Racial Bias

The Racial bias guardrail detects and blocks messages containing racial bias. It uses a dedicated LLM provider with a hardcoded prompt to identify stereotyping, discriminatory language, microaggressions, and other forms of racial prejudice.
It can be applied before sending the prompt to the LLM (blocking biased prompts) and after to filter biased responses.
How it works
The guardrail sends messages to a validation LLM with a specialized system prompt that instructs it to detect:
- Stereotyping — Associating specific roles, behaviors, or characteristics with a particular racial or ethnic group
- Discriminatory language — Offensive terms, slurs, or language that demeans or marginalizes a racial group
- Microaggressions — Subtle comments that reinforce stereotypes or racial hierarchy
- Unequal treatment — Suggesting that one racial group is superior/inferior
- Cultural appropriation — Using elements of a marginalized culture without respect
- Racialized expectations — Imposing expectations based on race
Configuration
"guardrails": [
{
"enabled": true,
"before": true,
"after": true,
"id": "racial_bias",
"config": {
"provider": "provider_xxxxxxxxx"
}
}
]
Field explanations
- enabled:
true— The guardrail is active - before:
true— The guardrail applies to user input before sending to the LLM - after:
true— The guardrail applies to the LLM response
Config section
| Parameter | Type | Required | Default | Description |
|---|---|---|---|---|
provider | string | Yes | — | Reference ID of the LLM provider used to evaluate messages for racial bias.
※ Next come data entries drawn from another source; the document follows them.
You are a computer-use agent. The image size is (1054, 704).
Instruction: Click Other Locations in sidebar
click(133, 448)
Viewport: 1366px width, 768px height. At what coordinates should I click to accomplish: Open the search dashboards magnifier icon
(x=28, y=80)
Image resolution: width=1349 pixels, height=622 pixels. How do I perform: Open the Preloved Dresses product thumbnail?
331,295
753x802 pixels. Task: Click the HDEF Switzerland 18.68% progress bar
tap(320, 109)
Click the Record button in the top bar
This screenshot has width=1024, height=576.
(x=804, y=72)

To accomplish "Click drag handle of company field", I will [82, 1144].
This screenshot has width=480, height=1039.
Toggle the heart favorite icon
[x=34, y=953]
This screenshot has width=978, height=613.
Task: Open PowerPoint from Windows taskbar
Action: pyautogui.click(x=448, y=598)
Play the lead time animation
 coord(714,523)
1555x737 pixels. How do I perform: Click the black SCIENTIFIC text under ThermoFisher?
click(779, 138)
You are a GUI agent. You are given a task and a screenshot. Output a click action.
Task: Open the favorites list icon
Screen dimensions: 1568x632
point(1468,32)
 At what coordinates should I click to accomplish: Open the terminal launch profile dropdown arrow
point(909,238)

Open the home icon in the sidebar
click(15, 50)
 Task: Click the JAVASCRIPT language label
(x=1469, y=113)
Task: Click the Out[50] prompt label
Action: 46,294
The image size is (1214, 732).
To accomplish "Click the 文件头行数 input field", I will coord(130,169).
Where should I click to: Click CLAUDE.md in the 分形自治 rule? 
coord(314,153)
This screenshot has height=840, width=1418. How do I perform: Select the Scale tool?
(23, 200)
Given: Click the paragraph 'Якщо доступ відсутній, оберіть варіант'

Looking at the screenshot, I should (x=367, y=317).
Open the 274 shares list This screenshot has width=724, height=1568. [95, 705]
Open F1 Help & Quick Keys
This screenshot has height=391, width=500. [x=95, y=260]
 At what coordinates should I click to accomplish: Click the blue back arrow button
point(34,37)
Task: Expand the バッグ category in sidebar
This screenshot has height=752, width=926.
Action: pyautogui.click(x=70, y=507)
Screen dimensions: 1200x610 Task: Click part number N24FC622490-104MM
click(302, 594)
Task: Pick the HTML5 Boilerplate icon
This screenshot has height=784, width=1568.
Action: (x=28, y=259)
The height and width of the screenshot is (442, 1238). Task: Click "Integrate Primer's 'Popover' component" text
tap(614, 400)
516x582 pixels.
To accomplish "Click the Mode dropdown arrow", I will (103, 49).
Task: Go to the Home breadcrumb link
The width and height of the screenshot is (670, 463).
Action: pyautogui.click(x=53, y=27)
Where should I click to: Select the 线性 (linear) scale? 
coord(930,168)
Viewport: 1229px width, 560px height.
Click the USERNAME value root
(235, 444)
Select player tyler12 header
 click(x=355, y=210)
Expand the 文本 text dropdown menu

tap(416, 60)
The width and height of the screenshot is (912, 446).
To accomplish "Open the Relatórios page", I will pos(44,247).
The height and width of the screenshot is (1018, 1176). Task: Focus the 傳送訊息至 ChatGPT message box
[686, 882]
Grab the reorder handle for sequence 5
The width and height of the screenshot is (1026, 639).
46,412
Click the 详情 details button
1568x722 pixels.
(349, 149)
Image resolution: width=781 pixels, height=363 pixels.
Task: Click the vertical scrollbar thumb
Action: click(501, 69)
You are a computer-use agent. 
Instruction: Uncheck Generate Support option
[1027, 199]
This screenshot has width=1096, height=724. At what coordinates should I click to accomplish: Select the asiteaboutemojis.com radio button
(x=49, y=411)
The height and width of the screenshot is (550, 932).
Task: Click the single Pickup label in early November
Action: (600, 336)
Must be different from the main provider. |
err_msg | string | No | "This message has been blocked by the 'racial-bias' guardrail !" | Custom error message returned when a message is blocked. |
Guardrail example
If a user asks, "As an Asian, you must be good at math, right?", the LLM will detect racialized expectations and block the request.
If the LLM generates a response that contains racial stereotypes, it will be blocked before reaching the user.